И самъ бы передъ ней я не былъ ужь болванъ;

Рубаху красну съ голунами,

Да шапку съ длинными ушами,

Не шокмо въ маслену, всегда бы я носилъ;

Ну, словно такъ, какъ баринъ жилъ!

Посмѣлъ бы староста Васюха

На барщину меня послать!

Чуть ротъ разинулъ онъ, тотчасъ и оплеуха

Готова возлѣ уха,

Да и суда не льзя сыскать!

Какъ ты, Пафнутьичь, глупъ! впервой я увидалъ,

Какая головой Сидорка такъ сказалъ.

Ну, естьлибъ у меня все небо было поле,--

Ты, умна голова, послушай словъ моихъ;

Вѣдь не въ твоей бы было волѣ

Пасти свой скотъ въ лугахъ чужихъ.

Я сталъ бы каждой день и съ каждой десятины

По сотнѣ брать твоей скотины.

Ну! что ты скажешь мнѣ теперь?

А вотъ что я скажу, хоть вѣрь, хотя не вѣрь:

Ты на видъ взялъ собой, хоть бы куда дѣтина,

А по уму -- скотина.

Какъ?....

Да такъ;

Я собралъ бы друзей, знакомыхъ и родныхъ --

Вѣдь у богатыхъ много ихъ --

Да и ломись къ тебѣ покуда силы стало.

А можетъ ли одинъ противу десяти

Когда либо на бой итти?

Такого никогда примѣра побывало.

Что -- много взялъ ты братъ?

Видалъ я не такихъ, каковъ у насъ ты хватъ.

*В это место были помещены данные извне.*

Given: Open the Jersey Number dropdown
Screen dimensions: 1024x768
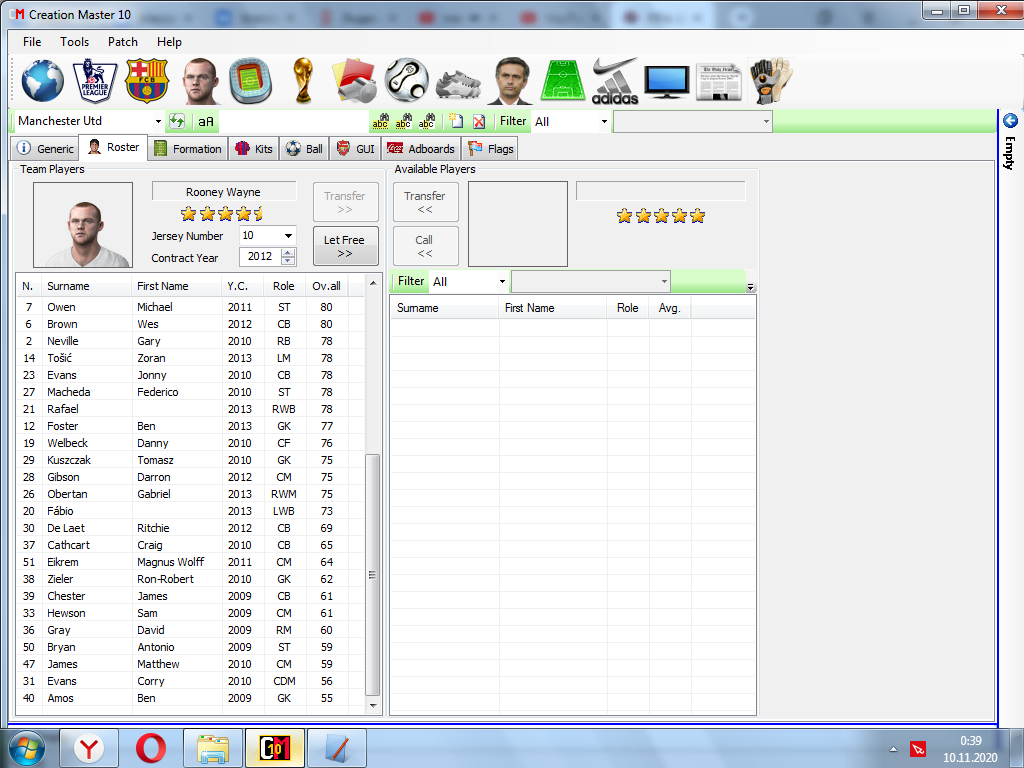Looking at the screenshot, I should [288, 236].
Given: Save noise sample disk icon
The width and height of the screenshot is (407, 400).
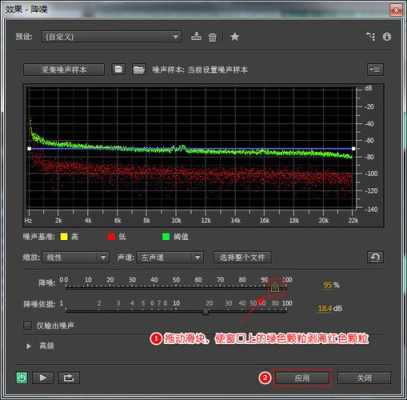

Тутъ Сидоръ, не стерпѣвъ товарищева смѣха,

Пафнутьичу какъ разъ вцѣпился въ волоса,

А сей на оборотъ, и началась потѣха!

Прости и стадо звѣздъ, прости и небеса!

И тѣ, которые считалися друзьями,

Съ увѣчьемъ разошлись въ дома свои врагами.